Given request
Gather each line of the material below that contains the word "orange" and copy those lines out in full.

Record list
-*-*-
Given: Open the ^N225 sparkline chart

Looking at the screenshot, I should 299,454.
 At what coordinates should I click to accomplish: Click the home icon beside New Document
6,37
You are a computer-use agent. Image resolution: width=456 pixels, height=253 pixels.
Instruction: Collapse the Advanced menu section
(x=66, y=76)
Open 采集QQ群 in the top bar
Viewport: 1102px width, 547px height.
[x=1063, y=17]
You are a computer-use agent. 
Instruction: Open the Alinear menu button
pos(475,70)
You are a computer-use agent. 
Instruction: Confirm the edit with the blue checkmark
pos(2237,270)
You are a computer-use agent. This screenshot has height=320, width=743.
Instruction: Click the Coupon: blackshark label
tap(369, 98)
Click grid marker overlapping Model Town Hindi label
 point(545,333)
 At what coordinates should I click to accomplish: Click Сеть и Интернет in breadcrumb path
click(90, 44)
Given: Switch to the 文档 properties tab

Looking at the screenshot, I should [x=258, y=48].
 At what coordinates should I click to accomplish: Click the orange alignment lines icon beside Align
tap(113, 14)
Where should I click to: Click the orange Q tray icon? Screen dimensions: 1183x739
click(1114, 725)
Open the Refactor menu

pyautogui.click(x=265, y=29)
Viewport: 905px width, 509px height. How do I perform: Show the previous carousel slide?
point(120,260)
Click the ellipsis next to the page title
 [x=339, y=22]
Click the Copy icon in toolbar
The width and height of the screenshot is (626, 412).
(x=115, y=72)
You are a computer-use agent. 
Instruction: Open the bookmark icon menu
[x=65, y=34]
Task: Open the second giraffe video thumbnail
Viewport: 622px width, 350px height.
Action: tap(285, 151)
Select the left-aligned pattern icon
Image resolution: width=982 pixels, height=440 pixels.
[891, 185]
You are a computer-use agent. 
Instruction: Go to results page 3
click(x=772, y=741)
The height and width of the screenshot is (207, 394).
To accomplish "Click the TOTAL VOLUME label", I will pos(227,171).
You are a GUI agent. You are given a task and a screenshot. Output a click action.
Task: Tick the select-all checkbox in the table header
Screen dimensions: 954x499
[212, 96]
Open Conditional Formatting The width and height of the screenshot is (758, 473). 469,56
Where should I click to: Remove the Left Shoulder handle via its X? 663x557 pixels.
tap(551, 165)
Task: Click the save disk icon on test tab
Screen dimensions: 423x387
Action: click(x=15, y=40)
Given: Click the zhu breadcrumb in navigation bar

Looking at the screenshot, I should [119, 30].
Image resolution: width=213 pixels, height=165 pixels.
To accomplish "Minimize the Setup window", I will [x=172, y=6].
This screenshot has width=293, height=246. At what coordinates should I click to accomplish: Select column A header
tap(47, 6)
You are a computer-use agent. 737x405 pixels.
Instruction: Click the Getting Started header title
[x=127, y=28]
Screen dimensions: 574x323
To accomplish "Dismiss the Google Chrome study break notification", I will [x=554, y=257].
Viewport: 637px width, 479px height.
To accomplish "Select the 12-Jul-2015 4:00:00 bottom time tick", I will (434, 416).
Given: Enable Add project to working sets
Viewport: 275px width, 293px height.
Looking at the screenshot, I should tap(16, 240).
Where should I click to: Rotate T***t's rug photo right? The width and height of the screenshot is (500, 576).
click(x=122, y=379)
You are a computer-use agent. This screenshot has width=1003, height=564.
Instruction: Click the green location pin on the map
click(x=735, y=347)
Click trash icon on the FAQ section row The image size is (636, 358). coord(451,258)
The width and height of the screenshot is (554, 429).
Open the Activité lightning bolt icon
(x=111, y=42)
-*-*-
Answer in full
 At what coordinates should I click to accomplish: Click the orange alignment lines icon beside Align
Where should I click to: Click the orange Q tray icon? Screen dimensions: 1183x739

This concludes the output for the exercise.